Прощаясь, я позволила себе подарить художнику свою первую книгу — путеводитель по музею на английском языке, сделав авторскую надпись. И вот тогда-то я попросила Рокуэлла Кента на другом экземпляре оставить свой автограф. Он написал по-английски: «Рокуэлл Кент. Май. 31.1967».

Прощаясь и крепко, по-мужски, пожав мне руку, он сказал: «Я всегда защищал идею дружбы с Советским Союзом».

Спустя двадцать лет после этой встречи, просматривая автобиографию художника под названием «Это я, Господи», нашла я подтверждение высказанным словам художника. Вспоминая о своем выступлении перед студентами Шимплейн-колледжа в Плейсбур-ге, Рокуэлл Кент писал: «Я говорил о проблемах, которые требовалось решить, чтобы выиграть мир — мир, за который мои слушатели воевали; я призывал аудиторию защищать идею дружбы с Советским Союзом. Студенты слушали меня затаив дыхание и после окончания лекции устроили мне овацию. Если бы мы только могли тронуть сердца молодежи, какой прекрасный мир она построила бы для нас!»[26]

Весной 1979 г. состоялся несколько необычный визит в музей президента Франции господина Жискара д’Эстена.
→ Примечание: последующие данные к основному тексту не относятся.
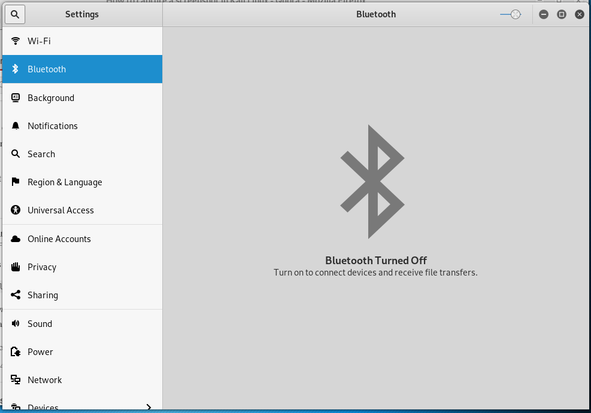Click the Sound speaker icon
591x413 pixels.
(16, 324)
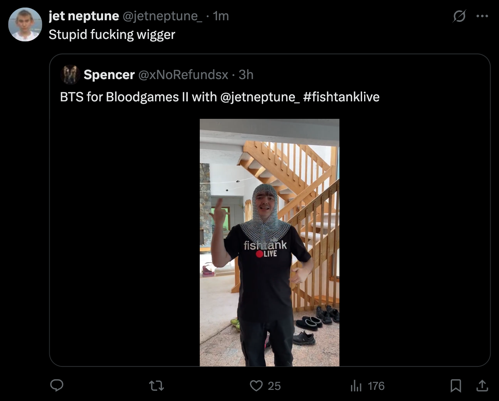This screenshot has width=499, height=401.
Task: Click jet neptune's profile avatar
Action: pos(25,24)
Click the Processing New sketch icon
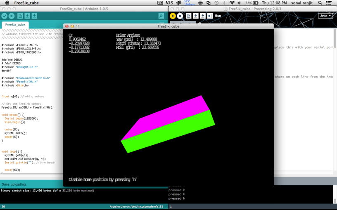This screenshot has width=337, height=210. pyautogui.click(x=188, y=16)
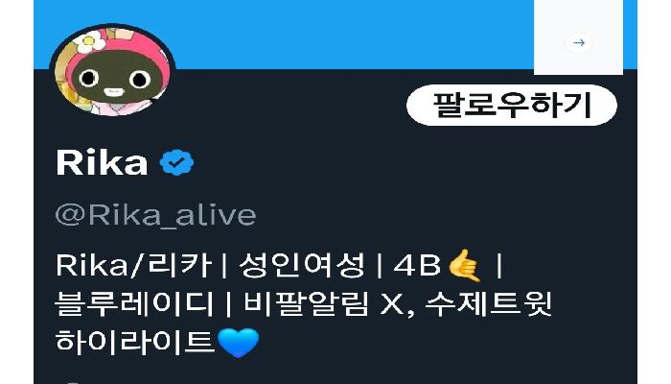The height and width of the screenshot is (384, 671).
Task: Click the 4B text in the bio
Action: pyautogui.click(x=417, y=265)
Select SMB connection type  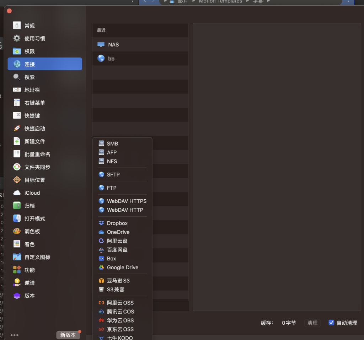click(112, 144)
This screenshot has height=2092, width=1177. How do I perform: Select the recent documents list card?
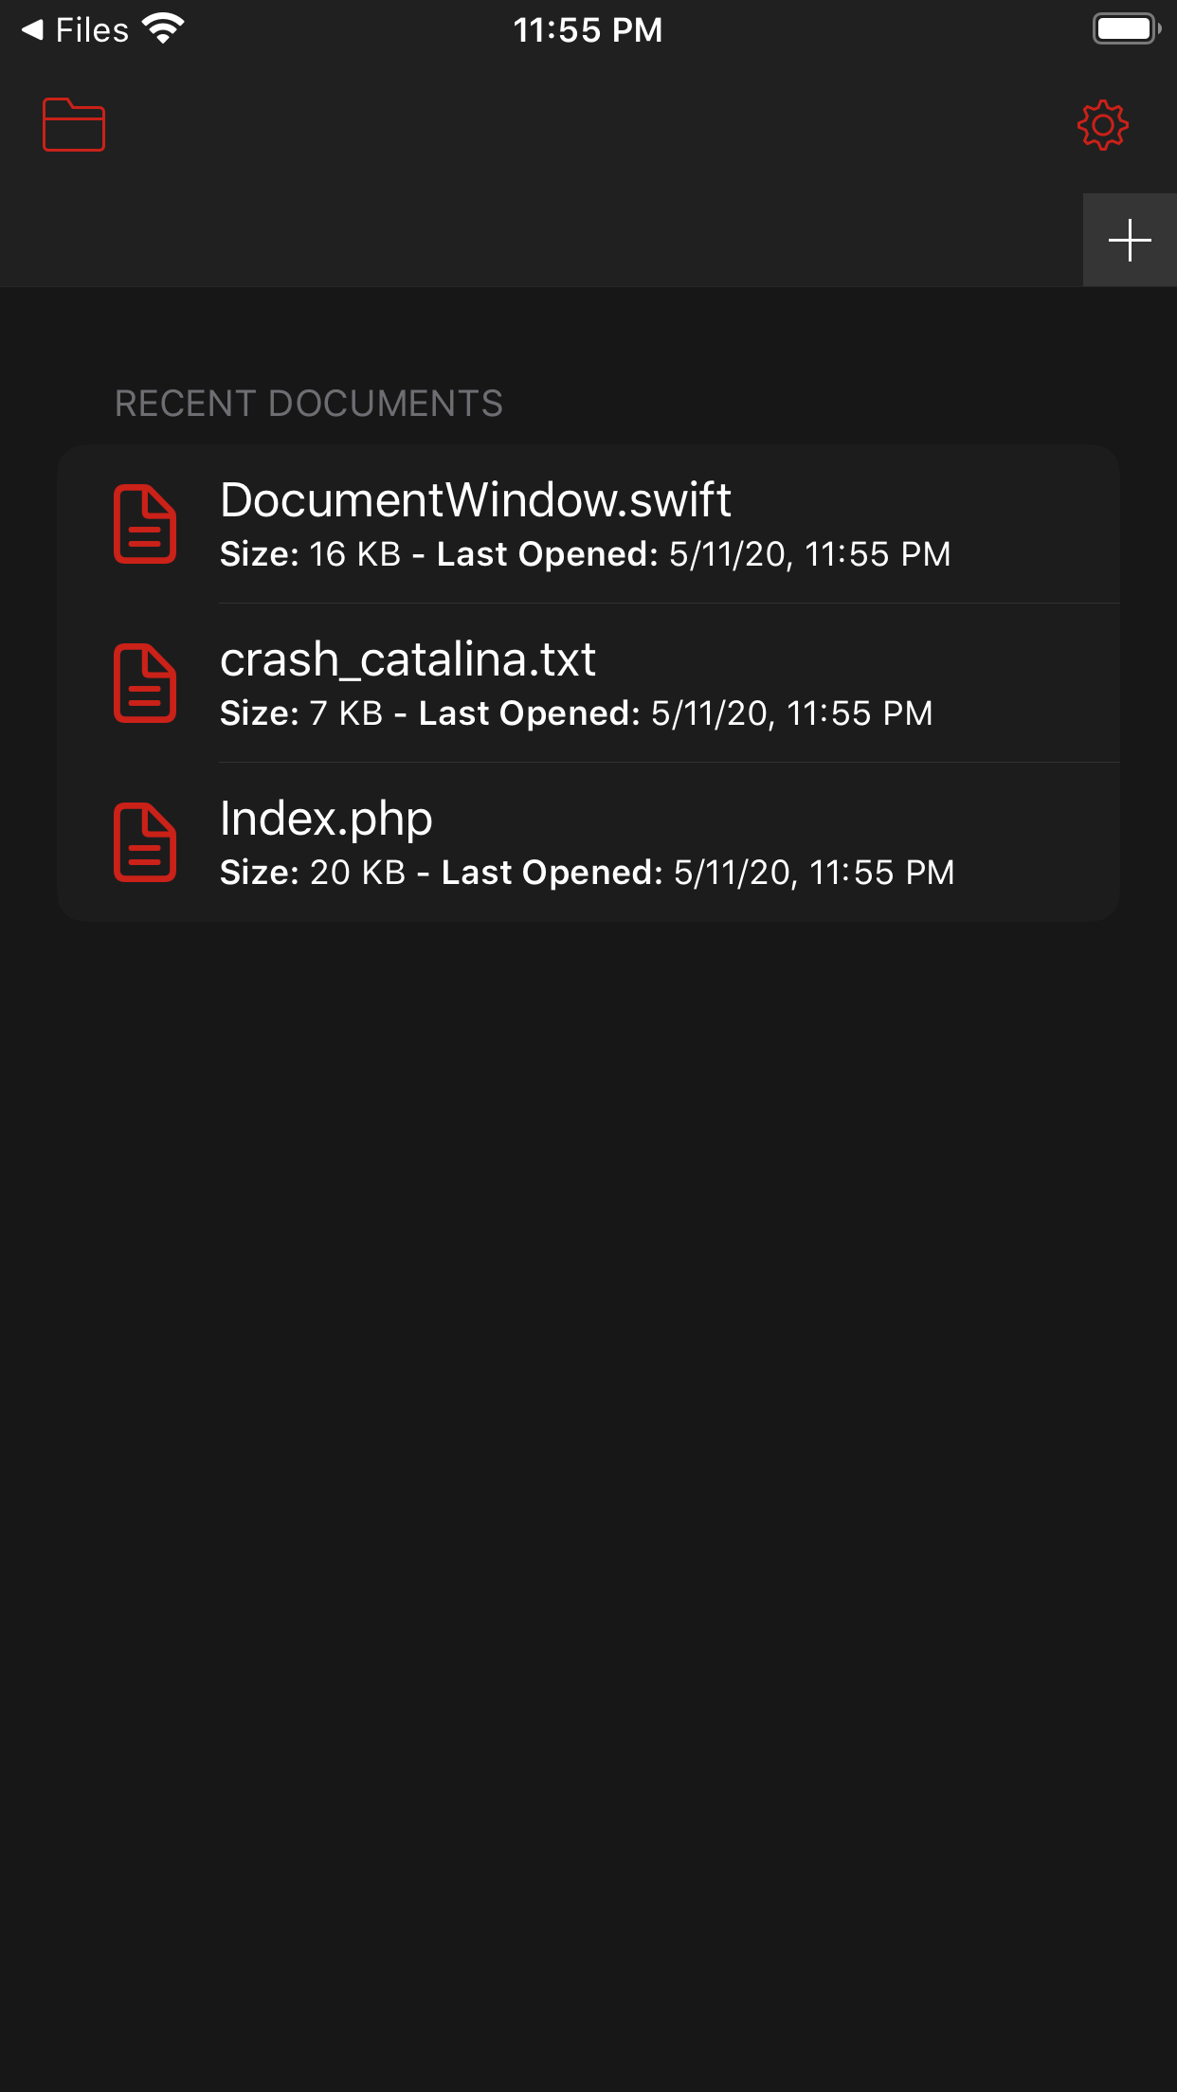click(589, 682)
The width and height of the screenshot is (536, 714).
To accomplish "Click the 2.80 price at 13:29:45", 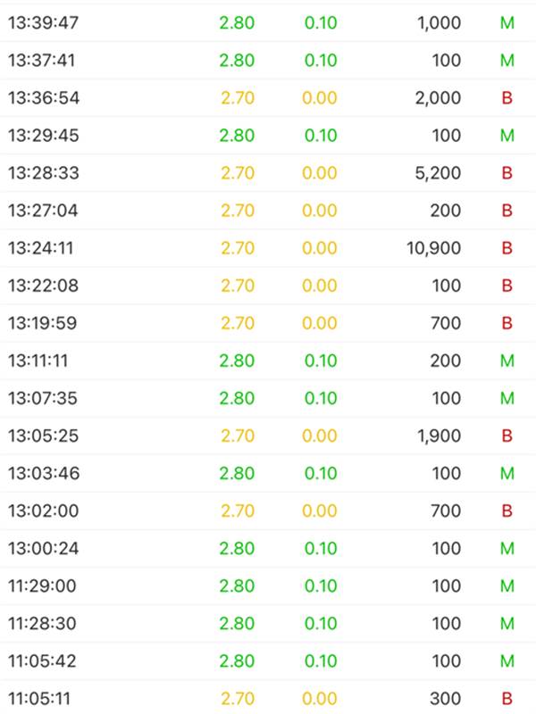I will [237, 136].

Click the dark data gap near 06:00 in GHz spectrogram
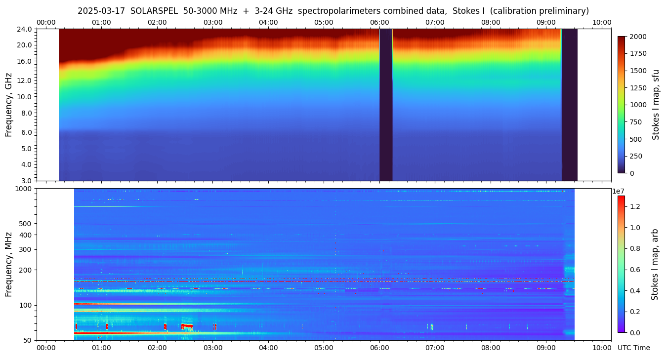click(x=386, y=105)
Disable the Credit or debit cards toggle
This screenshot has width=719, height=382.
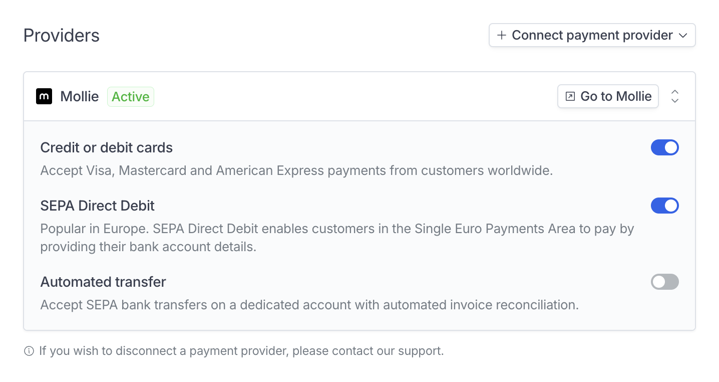pos(664,147)
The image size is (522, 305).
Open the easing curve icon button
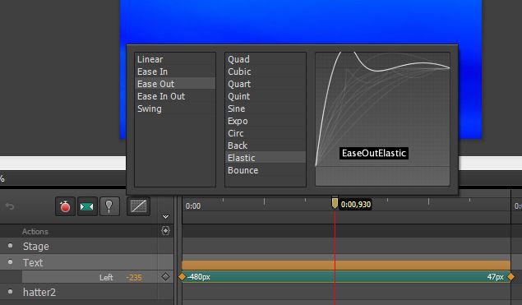tap(138, 206)

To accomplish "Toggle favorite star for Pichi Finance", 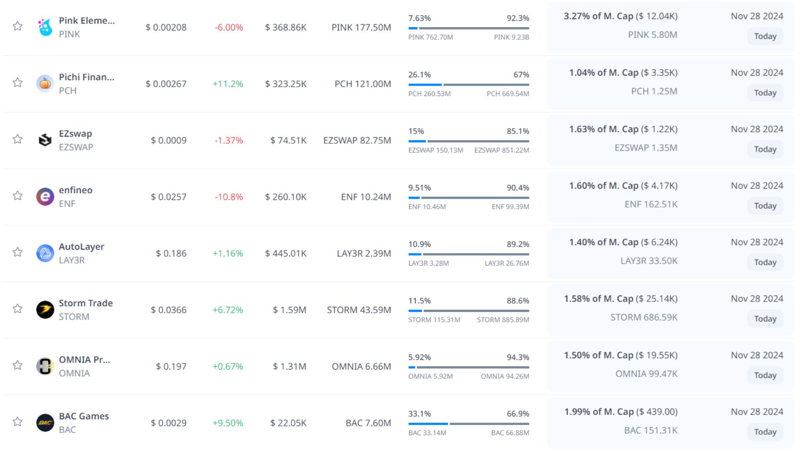I will (18, 83).
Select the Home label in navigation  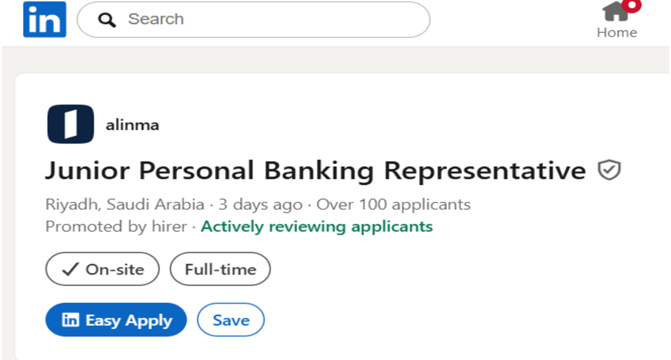click(616, 32)
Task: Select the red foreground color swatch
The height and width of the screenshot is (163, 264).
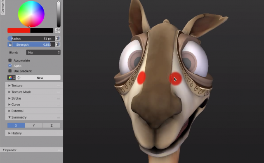Action: 19,30
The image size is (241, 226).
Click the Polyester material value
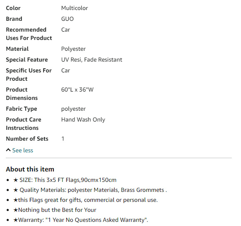coord(73,49)
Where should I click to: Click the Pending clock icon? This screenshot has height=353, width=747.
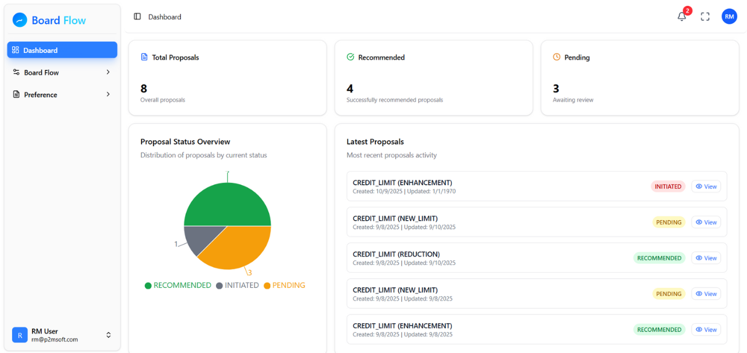[x=557, y=57]
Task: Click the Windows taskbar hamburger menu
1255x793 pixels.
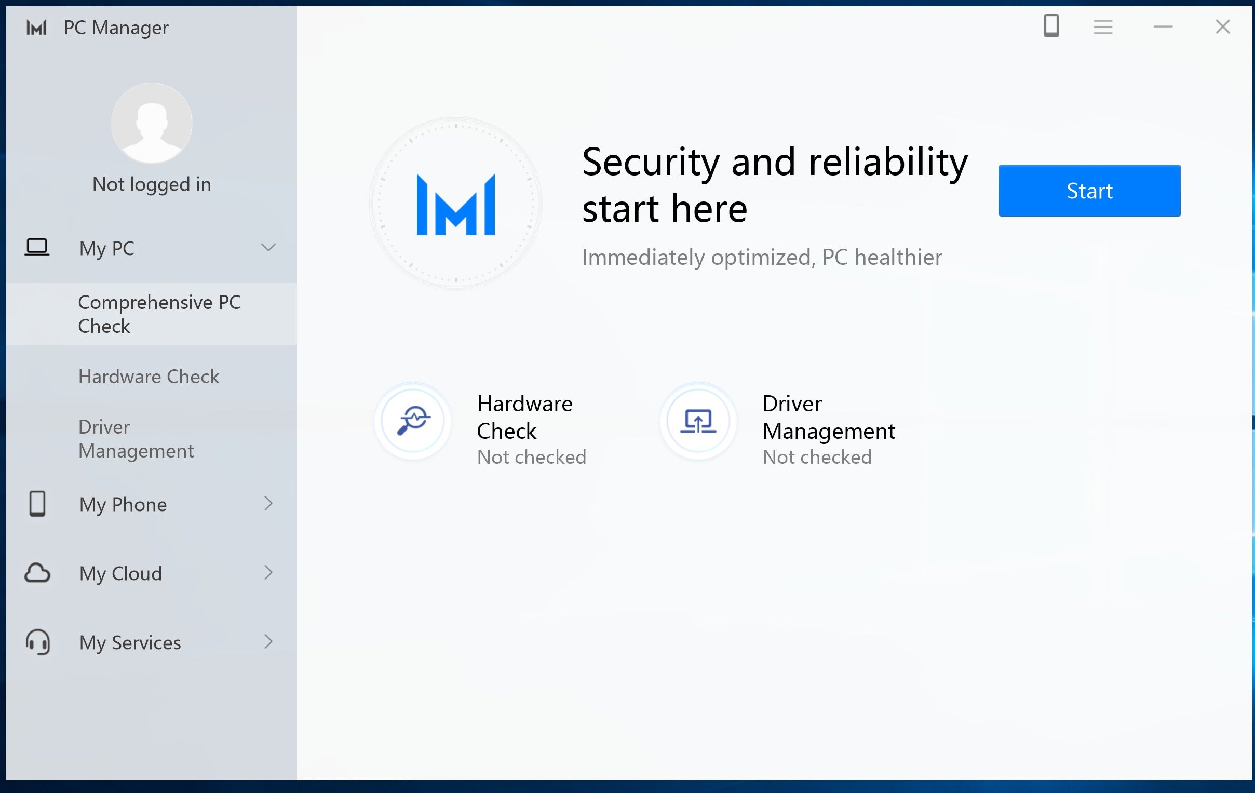Action: pyautogui.click(x=1102, y=27)
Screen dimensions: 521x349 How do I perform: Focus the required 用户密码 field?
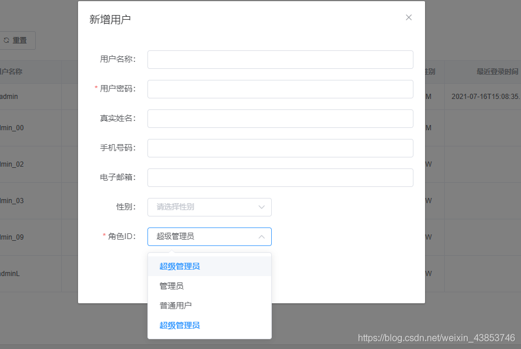coord(280,89)
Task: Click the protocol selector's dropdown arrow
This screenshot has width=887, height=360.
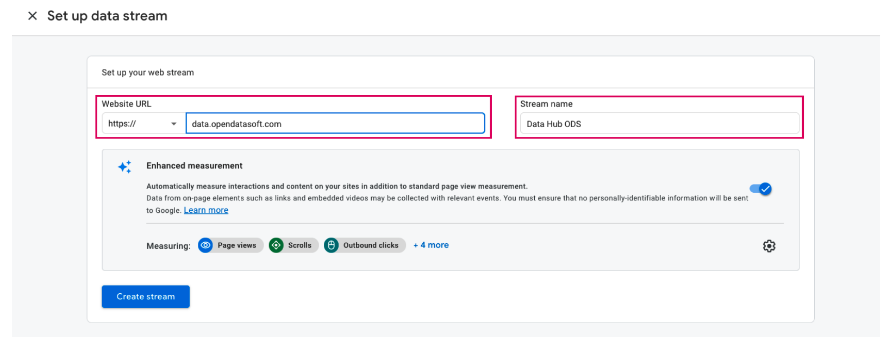Action: tap(174, 124)
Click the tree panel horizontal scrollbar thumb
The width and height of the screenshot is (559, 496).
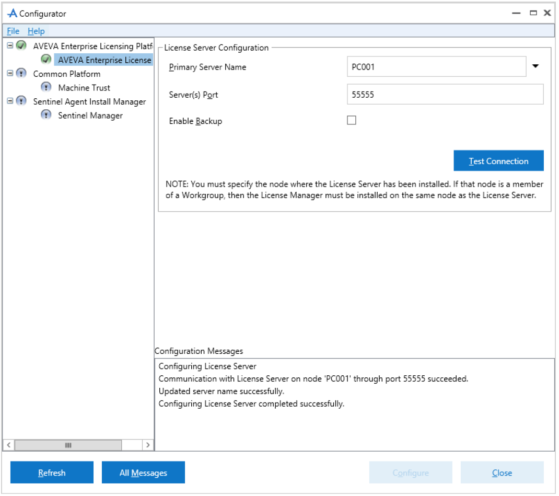click(x=68, y=446)
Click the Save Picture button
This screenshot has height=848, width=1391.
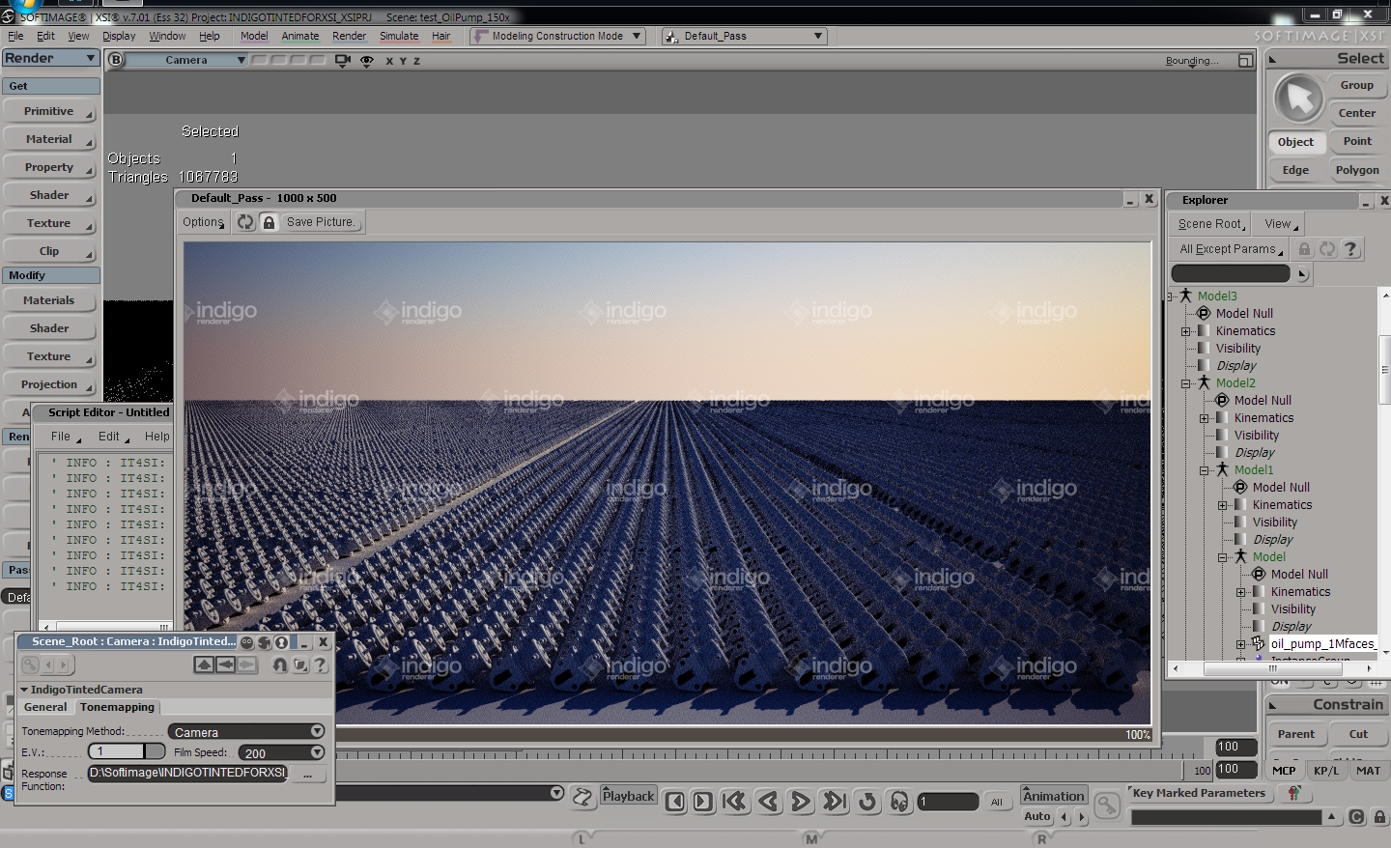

27 апреля с утра директору музея сообщили, что президент Франции выразил непременное желание посетить кремлевский кабинет и квартиру В.И. Ленина. Время посещения предположительно планировалось на 18–20 часов, но правительственные переговоры затягивались. И когда кремлевские куранты отбили 11 часов ночи, когда начали расходиться корреспонденты, когда музей готовился к закрытию, раздался звонок из комендатуры Здания Правительства: «В кремлевскую квартиру следует президент и сопровождающие лица!»